● **What you will do**: When the line containing "484x644 pixels." appears in the listing below, set it down along with each later line through the end, exactly as written, and nothing before it.
-------- Data --------
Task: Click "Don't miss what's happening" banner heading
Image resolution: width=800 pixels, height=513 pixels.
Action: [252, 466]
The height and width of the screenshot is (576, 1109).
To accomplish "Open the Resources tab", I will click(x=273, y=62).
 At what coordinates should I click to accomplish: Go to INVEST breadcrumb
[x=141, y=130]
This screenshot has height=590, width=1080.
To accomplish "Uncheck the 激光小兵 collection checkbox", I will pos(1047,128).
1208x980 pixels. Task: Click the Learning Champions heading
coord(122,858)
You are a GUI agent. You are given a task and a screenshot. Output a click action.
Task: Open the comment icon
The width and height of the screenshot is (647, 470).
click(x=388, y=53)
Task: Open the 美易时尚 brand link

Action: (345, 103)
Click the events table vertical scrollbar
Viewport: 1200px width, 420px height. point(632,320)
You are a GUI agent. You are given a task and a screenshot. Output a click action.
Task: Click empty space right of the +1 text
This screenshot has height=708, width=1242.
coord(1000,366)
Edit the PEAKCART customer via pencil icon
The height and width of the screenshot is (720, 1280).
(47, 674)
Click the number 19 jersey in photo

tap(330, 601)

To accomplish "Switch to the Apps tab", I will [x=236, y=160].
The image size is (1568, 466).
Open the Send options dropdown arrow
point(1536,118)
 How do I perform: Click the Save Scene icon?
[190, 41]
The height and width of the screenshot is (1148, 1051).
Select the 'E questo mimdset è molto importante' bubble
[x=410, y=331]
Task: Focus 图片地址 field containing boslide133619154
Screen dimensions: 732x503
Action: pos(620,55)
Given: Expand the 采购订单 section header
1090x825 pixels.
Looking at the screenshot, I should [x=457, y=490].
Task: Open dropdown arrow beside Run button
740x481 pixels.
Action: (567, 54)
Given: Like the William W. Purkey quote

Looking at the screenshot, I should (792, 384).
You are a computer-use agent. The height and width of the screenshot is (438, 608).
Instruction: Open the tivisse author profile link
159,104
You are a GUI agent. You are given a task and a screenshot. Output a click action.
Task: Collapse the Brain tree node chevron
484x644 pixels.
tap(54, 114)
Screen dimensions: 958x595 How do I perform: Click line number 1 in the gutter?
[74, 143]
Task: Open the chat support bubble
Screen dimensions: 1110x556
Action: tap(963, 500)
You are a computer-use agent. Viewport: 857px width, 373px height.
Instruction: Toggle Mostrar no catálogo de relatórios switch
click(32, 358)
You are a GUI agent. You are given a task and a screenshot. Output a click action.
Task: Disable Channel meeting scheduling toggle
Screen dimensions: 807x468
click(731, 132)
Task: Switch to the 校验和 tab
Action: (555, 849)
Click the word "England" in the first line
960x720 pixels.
--------
● **Exercise result**:
484x644 pixels.
tap(54, 114)
Screen dimensions: 958x595 How do I perform: Click line number 1 in the gutter?
[74, 143]
Task: Open the chat support bubble
Screen dimensions: 1110x556
Action: tap(963, 500)
You are a computer-use agent. Viewport: 857px width, 373px height.
Instruction: Toggle Mostrar no catálogo de relatórios switch
click(32, 358)
You are a GUI agent. You are given a task and a screenshot. Output a click action.
Task: Disable Channel meeting scheduling toggle
Screen dimensions: 807x468
click(731, 132)
Task: Switch to the 校验和 tab
Action: (555, 849)
Click the word "England" in the first line
960x720 pixels.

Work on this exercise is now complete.